When you reach the entries below, transcribe each line word for word.
*** EXERCISE MATERIALS ***
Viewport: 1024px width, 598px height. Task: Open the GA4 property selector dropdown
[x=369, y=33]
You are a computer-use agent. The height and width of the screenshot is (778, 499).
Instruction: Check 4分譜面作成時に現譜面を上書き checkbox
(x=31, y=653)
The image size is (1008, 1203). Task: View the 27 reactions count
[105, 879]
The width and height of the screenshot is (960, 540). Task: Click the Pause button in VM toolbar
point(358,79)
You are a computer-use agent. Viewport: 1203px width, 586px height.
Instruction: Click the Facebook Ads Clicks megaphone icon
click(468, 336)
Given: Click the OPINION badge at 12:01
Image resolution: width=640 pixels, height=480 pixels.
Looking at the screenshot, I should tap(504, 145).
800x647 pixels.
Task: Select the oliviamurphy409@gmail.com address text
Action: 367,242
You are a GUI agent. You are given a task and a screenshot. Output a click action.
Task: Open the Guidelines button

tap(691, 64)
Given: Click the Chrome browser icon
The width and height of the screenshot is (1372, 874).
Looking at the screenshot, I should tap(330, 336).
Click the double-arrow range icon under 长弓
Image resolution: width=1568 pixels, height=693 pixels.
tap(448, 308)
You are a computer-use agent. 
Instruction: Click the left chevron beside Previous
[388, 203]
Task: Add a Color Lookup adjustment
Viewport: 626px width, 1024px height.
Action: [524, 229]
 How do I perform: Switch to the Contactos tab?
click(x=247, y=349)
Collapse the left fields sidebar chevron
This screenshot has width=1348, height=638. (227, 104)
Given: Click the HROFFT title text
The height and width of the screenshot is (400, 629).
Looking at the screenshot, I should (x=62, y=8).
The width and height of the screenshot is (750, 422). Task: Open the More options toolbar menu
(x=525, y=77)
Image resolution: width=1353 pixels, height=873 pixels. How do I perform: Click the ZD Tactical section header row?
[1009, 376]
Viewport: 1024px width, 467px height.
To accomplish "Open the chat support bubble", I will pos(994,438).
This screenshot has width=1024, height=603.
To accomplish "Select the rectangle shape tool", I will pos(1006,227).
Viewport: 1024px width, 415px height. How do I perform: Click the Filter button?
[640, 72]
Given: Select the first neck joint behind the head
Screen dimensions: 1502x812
*** End of EXERCISE MATERIALS ***
ANSWER TO THE PROBLEM:
Viewport: 1024px width, 598px height. Task: Open the GA4 property selector dropdown
[x=369, y=33]
You are a computer-use agent. The height and width of the screenshot is (778, 499).
Instruction: Check 4分譜面作成時に現譜面を上書き checkbox
(x=31, y=653)
The image size is (1008, 1203). Task: View the 27 reactions count
[105, 879]
The width and height of the screenshot is (960, 540). Task: Click the Pause button in VM toolbar
point(358,79)
You are a computer-use agent. Viewport: 1203px width, 586px height.
Instruction: Click the Facebook Ads Clicks megaphone icon
click(468, 336)
Given: Click the OPINION badge at 12:01
Image resolution: width=640 pixels, height=480 pixels.
Looking at the screenshot, I should tap(504, 145).
800x647 pixels.
Task: Select the oliviamurphy409@gmail.com address text
Action: 367,242
You are a GUI agent. You are given a task and a screenshot. Output a click action.
Task: Open the Guidelines button

tap(691, 64)
Given: Click the Chrome browser icon
The width and height of the screenshot is (1372, 874).
Looking at the screenshot, I should tap(330, 336).
Click the double-arrow range icon under 长弓
Image resolution: width=1568 pixels, height=693 pixels.
tap(448, 308)
You are a computer-use agent. 
Instruction: Click the left chevron beside Previous
[388, 203]
Task: Add a Color Lookup adjustment
Viewport: 626px width, 1024px height.
Action: [524, 229]
 How do I perform: Switch to the Contactos tab?
click(x=247, y=349)
Collapse the left fields sidebar chevron
This screenshot has width=1348, height=638. (227, 104)
Given: Click the HROFFT title text
The height and width of the screenshot is (400, 629).
Looking at the screenshot, I should (x=62, y=8).
The width and height of the screenshot is (750, 422). Task: Open the More options toolbar menu
(x=525, y=77)
Image resolution: width=1353 pixels, height=873 pixels. How do I perform: Click the ZD Tactical section header row?
[1009, 376]
Viewport: 1024px width, 467px height.
To accomplish "Open the chat support bubble", I will pos(994,438).
This screenshot has width=1024, height=603.
To accomplish "Select the rectangle shape tool", I will pos(1006,227).
Viewport: 1024px width, 415px height. How do I perform: Click the Filter button?
[640, 72]
Given: Select the first neck joint behind the head
Screen dimensions: 1502x812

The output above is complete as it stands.